═════ Data supplied
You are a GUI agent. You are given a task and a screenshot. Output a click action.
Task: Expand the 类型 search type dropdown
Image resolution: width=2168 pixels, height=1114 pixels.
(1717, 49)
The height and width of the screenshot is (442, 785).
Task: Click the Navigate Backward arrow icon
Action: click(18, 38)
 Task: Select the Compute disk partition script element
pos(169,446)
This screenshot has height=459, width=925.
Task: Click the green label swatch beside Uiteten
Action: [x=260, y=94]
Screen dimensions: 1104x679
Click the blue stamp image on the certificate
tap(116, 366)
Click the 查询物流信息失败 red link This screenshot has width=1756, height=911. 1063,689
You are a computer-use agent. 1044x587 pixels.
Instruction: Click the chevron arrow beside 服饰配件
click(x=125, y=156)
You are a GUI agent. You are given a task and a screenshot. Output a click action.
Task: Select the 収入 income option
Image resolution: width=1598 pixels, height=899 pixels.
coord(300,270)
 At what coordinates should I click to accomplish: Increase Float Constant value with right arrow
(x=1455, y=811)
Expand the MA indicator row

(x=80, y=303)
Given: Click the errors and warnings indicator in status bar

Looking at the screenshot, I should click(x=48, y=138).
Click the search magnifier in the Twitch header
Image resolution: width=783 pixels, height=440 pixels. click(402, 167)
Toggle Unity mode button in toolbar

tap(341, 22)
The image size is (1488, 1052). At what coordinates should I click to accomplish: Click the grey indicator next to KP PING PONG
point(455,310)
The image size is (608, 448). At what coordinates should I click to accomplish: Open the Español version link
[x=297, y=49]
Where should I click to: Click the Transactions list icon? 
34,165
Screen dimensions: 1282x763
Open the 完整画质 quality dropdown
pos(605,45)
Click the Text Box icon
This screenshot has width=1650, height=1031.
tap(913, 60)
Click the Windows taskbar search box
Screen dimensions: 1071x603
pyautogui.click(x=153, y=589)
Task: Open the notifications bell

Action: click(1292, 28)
══════════
▶ _Problem to work on_: Starting at the line that contains "Where should I", restate word for word every line through the last one in the records above. Return nothing else.

▶ _Task response_:
Where should I click to: Click the Transactions list icon? 
34,165
Screen dimensions: 1282x763
Open the 完整画质 quality dropdown
pos(605,45)
Click the Text Box icon
This screenshot has width=1650, height=1031.
tap(913, 60)
Click the Windows taskbar search box
Screen dimensions: 1071x603
pyautogui.click(x=153, y=589)
Task: Open the notifications bell

Action: click(1292, 28)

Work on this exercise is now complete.